Velma não gostava dessas máquinas, faziam um barulho infernal que a
deixava agoniada sempre. Também tinham as caixas no porão cheias de
muambas velhas que dona Mirta nunca usava, mas também não deixava
ninguém pôr a mão, nem mesmo Velma. Agora não havia mais sua avó
por perto, não havia mais necessidade de manter essas coisas. Era melhor
se livrar de tudo de uma vez. Faria isso amanhã, no domingo, mas agora
só queria dormir e assim o fez sem muito esforço.
4
Velma acordou por volta das nove da manhã, sentia-se revigorada. Por
um momento esqueceu-se que sua avó tinha morrido, esperava que ela
aparecesse batendo na porta alertando-a que o café esfriou e que ela teria
de esquentá-lo novamente se quisesse tomá-lo. O que mais a incomodou
não foi esquecer-se da morte de sua avó, e sim que teria de fazer o café
sozinha se quisesse tomá-lo. Eu fiz o que pude por ela, sempre, a
prioridade sempre foi ela. Agora mereço meu descanso, apesar de meu
café sempre ficar horrível. Por um momento Velma refletiu sobre o que
de fato estava sentindo, e constatou que na realidade o que ela sentia era
alívio. Como se um peso em suas costas tivesse sido retirado de uma vez
só. Ela não podia se culpar por pensar assim e não iria fingir que estava.
Não havia ninguém para questioná-la sobre isso. Era uma coisa boa não
precisa aguentar o olhar torto de ninguém sobre não estar de luto.

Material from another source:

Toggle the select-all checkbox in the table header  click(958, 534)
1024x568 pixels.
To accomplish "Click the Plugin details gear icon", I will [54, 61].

Após levantar-se foi para a cozinha fazer o café, precisava por cafeína em
seu sistema mesmo que ele ficasse forte demais ou fraco como água de
batata. Não demorou muito para que ela terminasse seu café e fosse para
o quarto de sua avó fuçar em suas coisas, ver o que daria para guardar e o
que iria para a doação. Tinha uma certa curiosidade sobre o que poderia
encontrar lá, dona Mirta não gostava que entrassem em seu quarto sem
sua permissão ou presença. Velma desconfiava que ela escondia algo,
mas não sabia o que poderia ser. Ela mal tivera interesse em saber o que
tinha no quarto quando sua avó era viva, estava acostumada a ver a porta
pesada de madeira fechada, mas agora não havia nada para a impedir de
revirar tudo apenas por curiosidade.
5
A porta estava destrancada. Velma hesitou um momento antes de girar a
maçaneta pesada de ferro puro. Está tudo bem, Velma, ela não vai
aparecer do nada dando seus berros de alerta. Abriu a porta de uma vez
só, ligeira. O cheiro de mofo ou algo parecido e abafado entrou em seu
nariz. A primeira coisa que chamou a atenção de Velma foram as pilhas
de jornais velhos ao lado da cama, eram duas pilhas de mais de um metro
de altura e alguns jornais caídos em cima da cama de casal alta e dura de
molas.
Ainda parada na entrada da porta, Velma observou o grande guarda-roupa
de carvalho encostado na parede em frente à cama, devia pesar demais
para que ela sozinha o tirasse daí. Transformar o quarto em alguma sala
ou depósito estava fora de questão, na verdade, poderia ficar do jeito que
estava. Poderia ser um quarto de hóspedes, se fizesse uma faxina
completa por ali. Ela decidiu voltar outra hora, lembrou-se do porão (na
verdade era uma despensa que servia apenas para guardar bagunças
aleatórias de dona Mirta) onde realmente havia coisas para jogar fora
imediatamente. Sendo assim, ela fechou a porta do quarto de sua finada
avó, sem ter entrado ou dado algum passo lá dentro. Desceu as escadas e
foi para a cozinha onde ficava a porta para o porão. Ela tinha curiosidade
em saber o que tinha naquelas caixas cheias de papéis antigos que sua
avó guardava e não gostava que ninguém chegasse perto. Talvez tivesse
nada, apenas lixo, Velma não se surpreenderia em encontrar mais jornais
velhos guardados lá dentro ou tecidos velhos que dona Mirta nunca quis
se desfazer porque para ela, tecido sobrando nunca era desperdício.